- _Instructions to follow_
Could the entries below be reproduced exactly, with the images removed?

- _Material for this exercise_
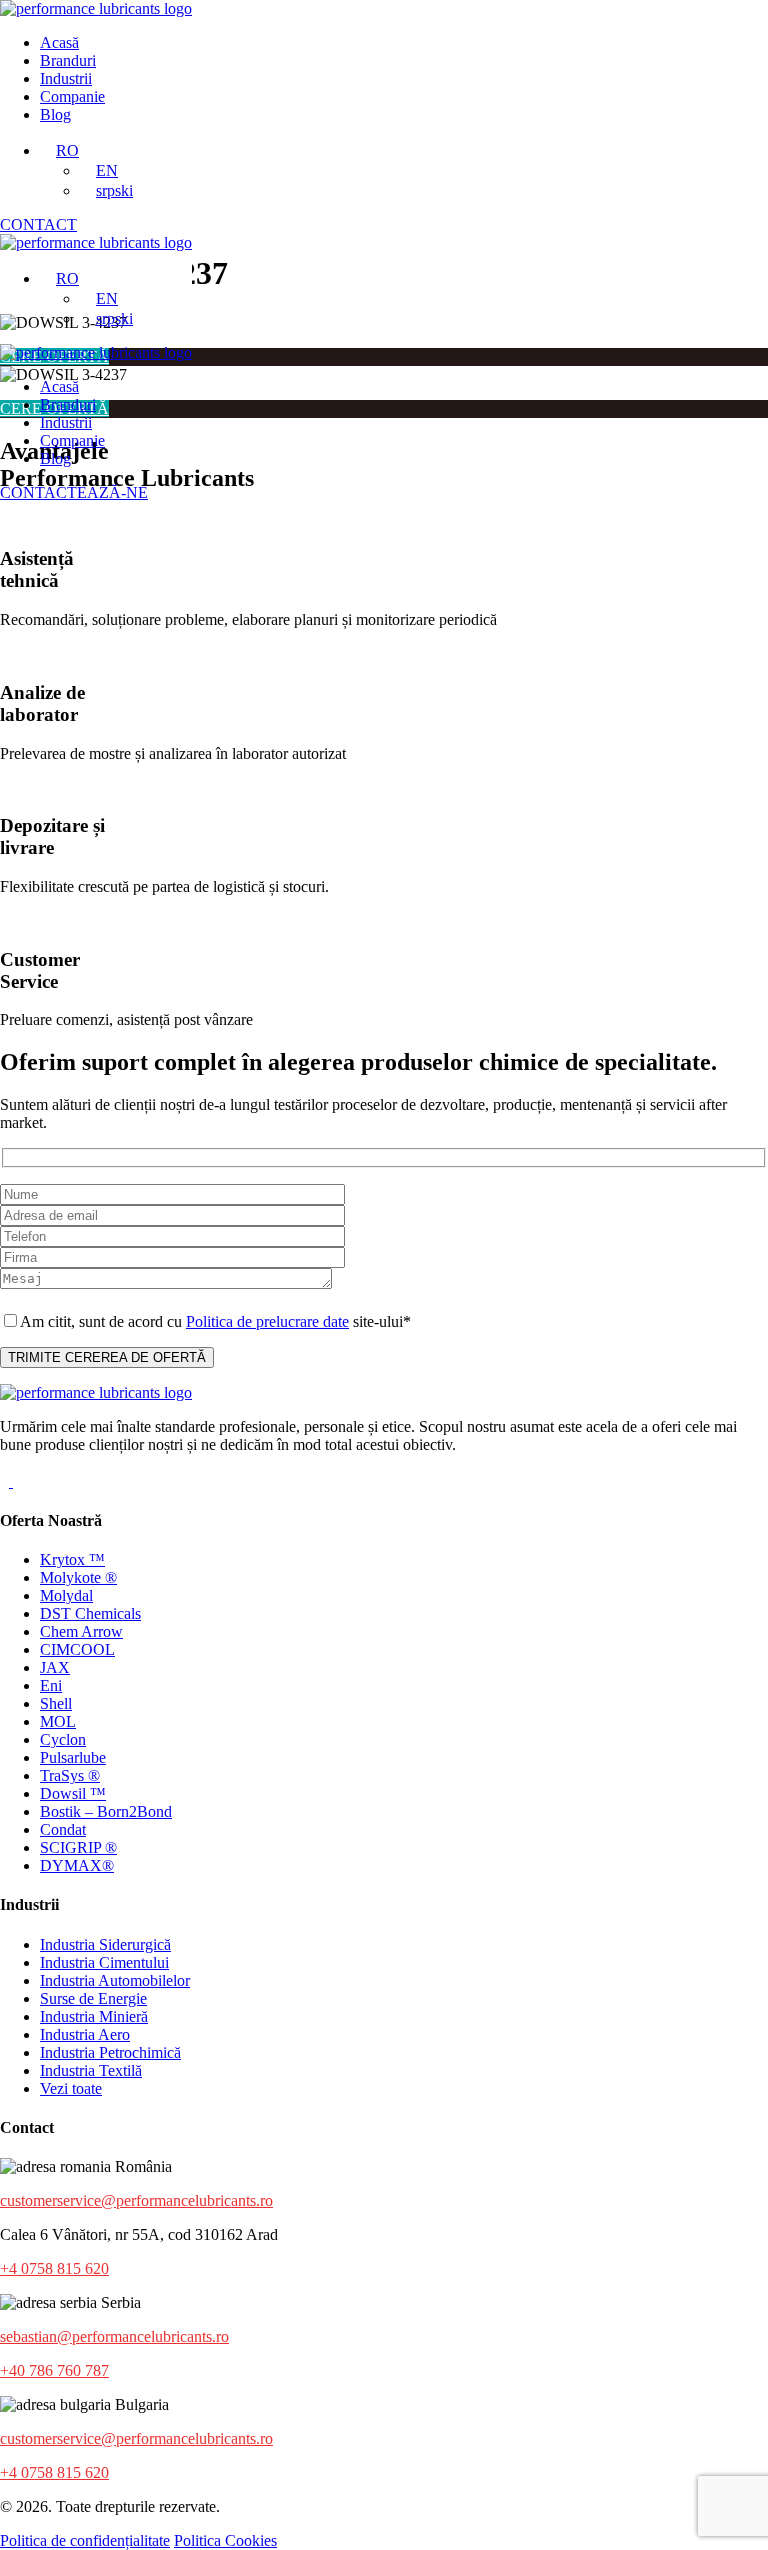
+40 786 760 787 (54, 2370)
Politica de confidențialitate (85, 2540)
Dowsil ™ (73, 1793)
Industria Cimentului (104, 1962)
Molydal (66, 1595)
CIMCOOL (77, 1649)
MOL (58, 1721)
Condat (63, 1829)
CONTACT (38, 224)
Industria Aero (85, 2034)
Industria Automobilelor (115, 1980)
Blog (55, 114)
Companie (72, 96)
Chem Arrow (81, 1631)
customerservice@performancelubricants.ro (136, 2200)
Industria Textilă (91, 2070)
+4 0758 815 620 (54, 2268)
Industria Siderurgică (105, 1944)
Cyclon (63, 1739)
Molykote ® (78, 1577)
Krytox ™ (72, 1559)
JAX (55, 1667)
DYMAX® (77, 1865)
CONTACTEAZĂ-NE (74, 492)
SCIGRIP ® (78, 1847)
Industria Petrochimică (110, 2052)
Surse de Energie (93, 1998)
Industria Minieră (94, 2016)
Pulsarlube (73, 1757)
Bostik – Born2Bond (106, 1811)
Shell (56, 1703)
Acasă (59, 42)
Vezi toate (71, 2088)
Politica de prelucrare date (267, 1321)
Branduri (68, 60)
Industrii (66, 78)
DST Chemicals (90, 1613)
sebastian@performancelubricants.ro (114, 2336)
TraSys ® (70, 1775)
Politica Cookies (225, 2540)
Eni (51, 1685)
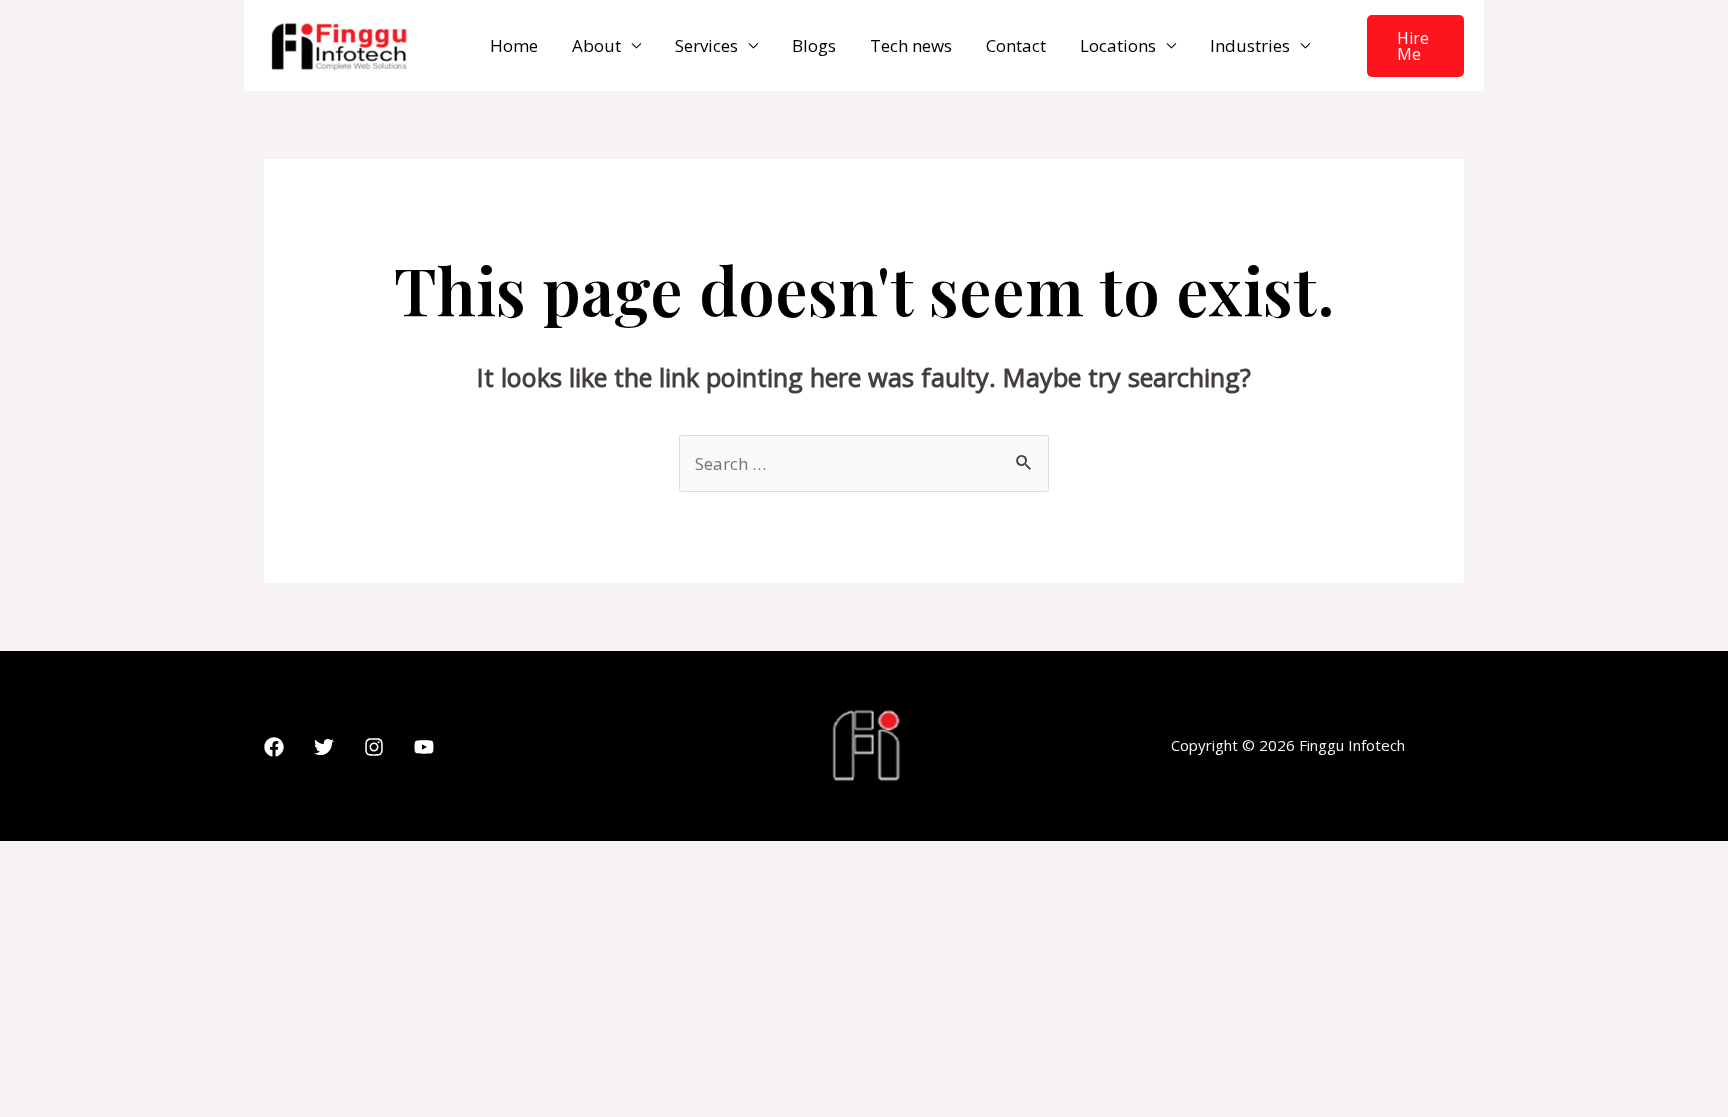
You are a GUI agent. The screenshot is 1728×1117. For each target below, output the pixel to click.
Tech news (911, 45)
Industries (1250, 45)
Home (514, 45)
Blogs (814, 45)
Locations (1118, 45)
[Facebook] (274, 747)
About (596, 45)
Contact (1016, 45)
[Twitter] (324, 747)
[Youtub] (424, 747)
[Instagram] (374, 747)
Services (706, 45)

- _Answer to this problem_
+40 786 760 787 (54, 2370)
Politica de confidențialitate (85, 2540)
Dowsil ™ (73, 1793)
Industria Cimentului (104, 1962)
Molydal (66, 1595)
CIMCOOL (77, 1649)
MOL (58, 1721)
Condat (63, 1829)
CONTACT (38, 224)
Industria Aero (85, 2034)
Industria Automobilelor (115, 1980)
Blog (55, 114)
Companie (72, 96)
Chem Arrow (81, 1631)
customerservice@performancelubricants.ro (136, 2200)
Industria Textilă (91, 2070)
+4 0758 815 620 (54, 2268)
Industria Siderurgică (105, 1944)
Cyclon (63, 1739)
Molykote ® (78, 1577)
Krytox ™ (72, 1559)
JAX (55, 1667)
DYMAX® (77, 1865)
CONTACTEAZĂ-NE (74, 492)
SCIGRIP ® (78, 1847)
Industria Petrochimică (110, 2052)
Surse de Energie (93, 1998)
Industria Minieră (94, 2016)
Pulsarlube (73, 1757)
Bostik – Born2Bond (106, 1811)
Shell (56, 1703)
Acasă (59, 42)
Vezi toate (71, 2088)
Politica de prelucrare date (267, 1321)
Branduri (68, 60)
Industrii (66, 78)
DST Chemicals (90, 1613)
sebastian@performancelubricants.ro (114, 2336)
TraSys ® (70, 1775)
Politica Cookies (225, 2540)
Eni (51, 1685)
You are a GUI agent. The screenshot is 1728×1117. For each target below, output the pixel to click.
Tech news (911, 45)
Industries (1250, 45)
Home (514, 45)
Blogs (814, 45)
Locations (1118, 45)
[Facebook] (274, 747)
About (596, 45)
Contact (1016, 45)
[Twitter] (324, 747)
[Youtub] (424, 747)
[Instagram] (374, 747)
Services (706, 45)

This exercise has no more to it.